Em 18 de agosto, os oito ministros do Interior dos estados federais alemães que pertencem ao partido de centro-direita União Democrata Cristã (CDU), da chanceler Angela Merkel, encontraram-se em Berlim para expor um resumo de suas propostas. Algumas delas, como aumentar a força policial, são indiscutíveis. Outras, com um impacto político maior, incluem a restrição à dupla cidadania e a proibição do uso da burqa em público, traje muçulmano que cobre o corpo e o rosto.

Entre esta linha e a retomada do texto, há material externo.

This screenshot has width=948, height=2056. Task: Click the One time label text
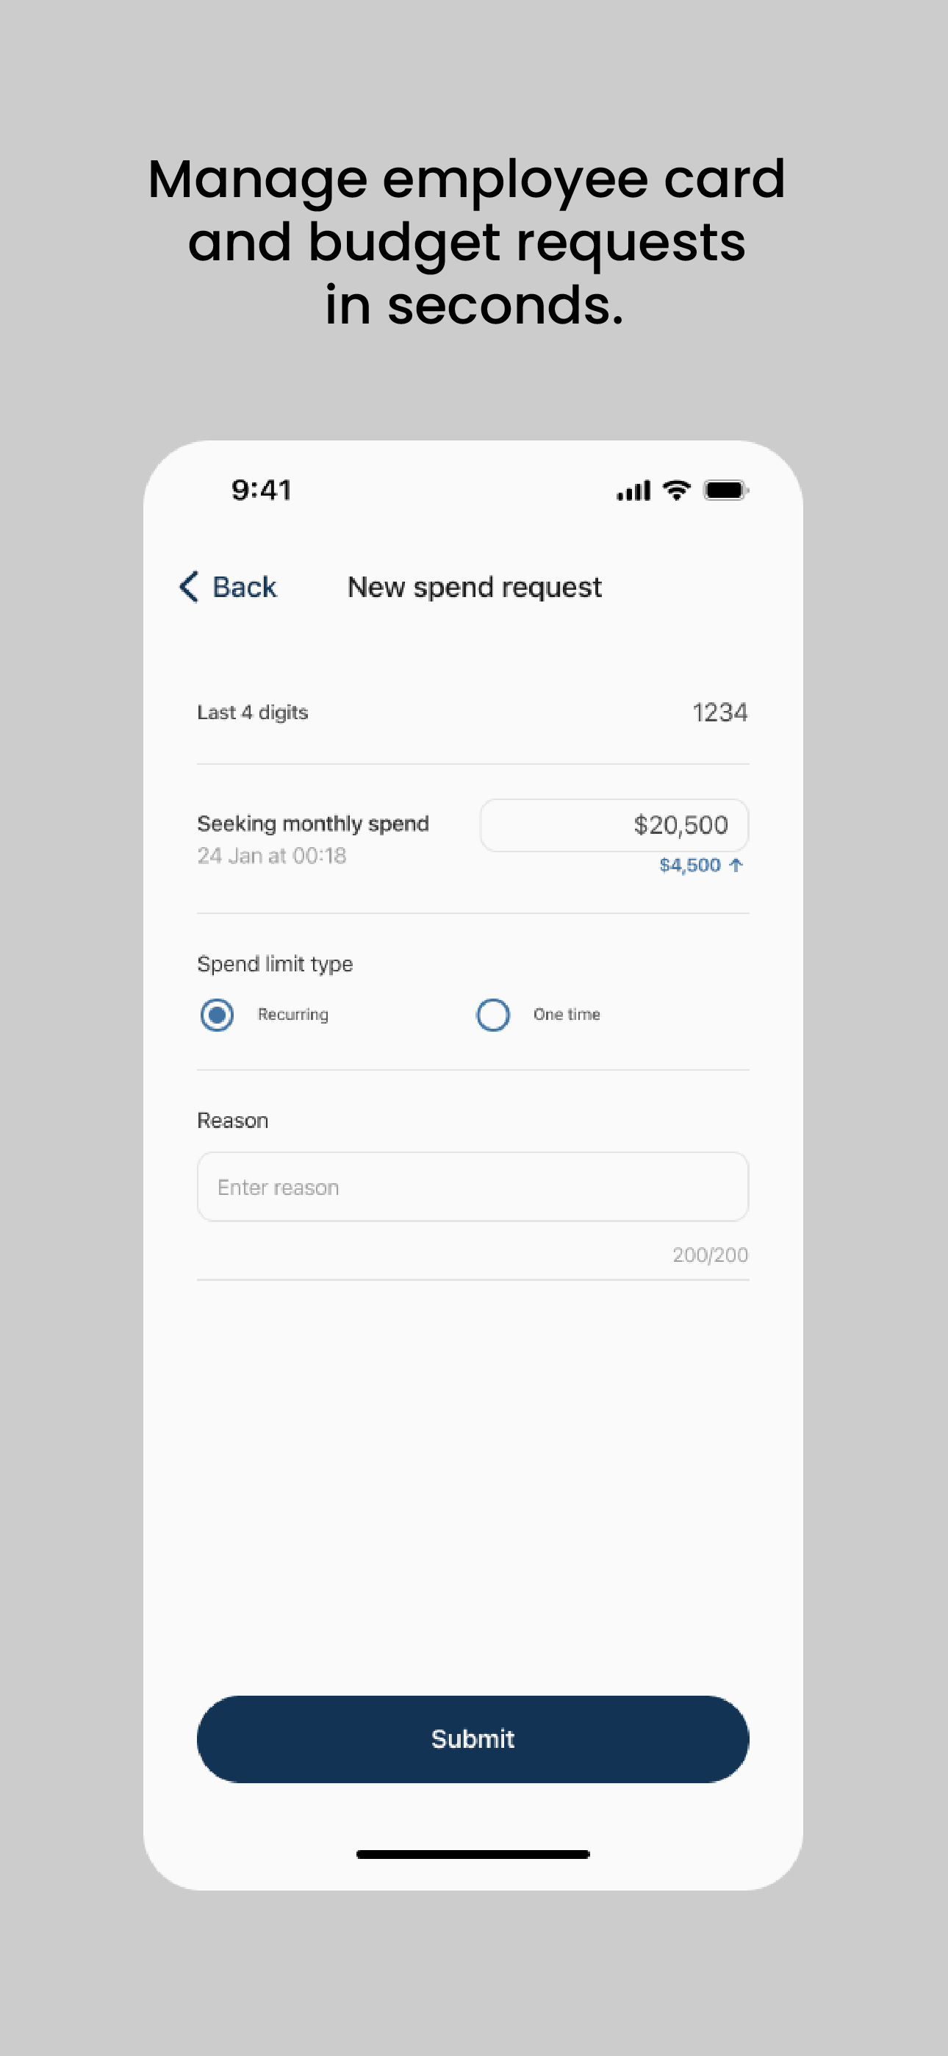pos(567,1014)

Alguns acham que as novas medidas revelam uma sensação de pânico e não uma demonstração de uma política sensata. O ministro do Interior federal, Thomas de Maizière, membro do CDU, rejeitou algumas ideias radicais de seus colegas de partido. Os políticos de centro-esquerda, por sua vez, temem que a discussão esteja se desviando de seu rumo.

O governo de membros do Partido Social-Democrata e do Partido Verde foi o responsável pela liberalização das leis de cidadania no ano 2000, com o objetivo, sobretudo, que os filhos de trabalhadores convidados da Turquia não precisassem mais escolher entre sua nacionalidade nativa e a originária dos pais. Assim, poderiam se integrar melhor à sociedade.

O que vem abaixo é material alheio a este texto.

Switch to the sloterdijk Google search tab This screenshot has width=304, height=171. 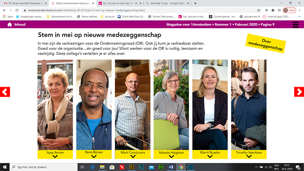[167, 3]
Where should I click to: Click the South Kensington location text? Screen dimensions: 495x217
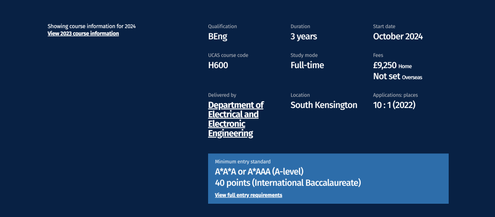coord(324,105)
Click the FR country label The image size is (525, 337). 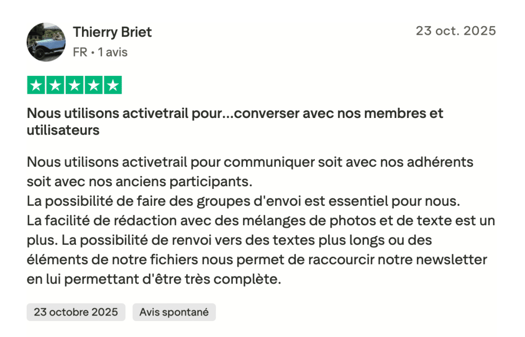tap(80, 52)
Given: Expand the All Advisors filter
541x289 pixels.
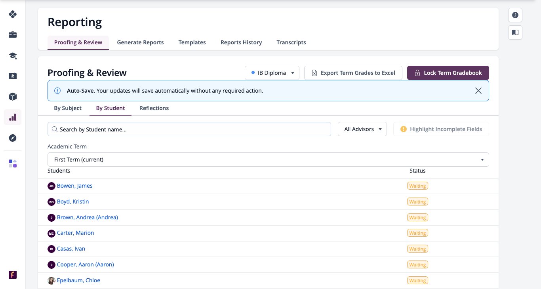Looking at the screenshot, I should coord(362,129).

No entanto, o debate continuará acalorado no próximo ano, antes da eleição federal no segundo semestre de 2017. Os temores que os migrantes possam cometer atos terroristas são justificados. O serviço de inteligência alemão descobriu 340 casos de entrada de extremistas islâmicos em centros de refugiados à procura de recrutas. Mas proibir burqas e impor restrições à dupla cidadania são medidas que não fortalecem a segurança, nem promovem a integração.

Seria desastroso, advertiu Wolfgang Kubicki do Partido Democrata Liberal, se os políticos ansiosos para traduzir medo e ansiedade em votos comprometessem “os princípios que nos distinguem da Turquia no governo de Erdogan e da Rússia sob a presidência de Putin”.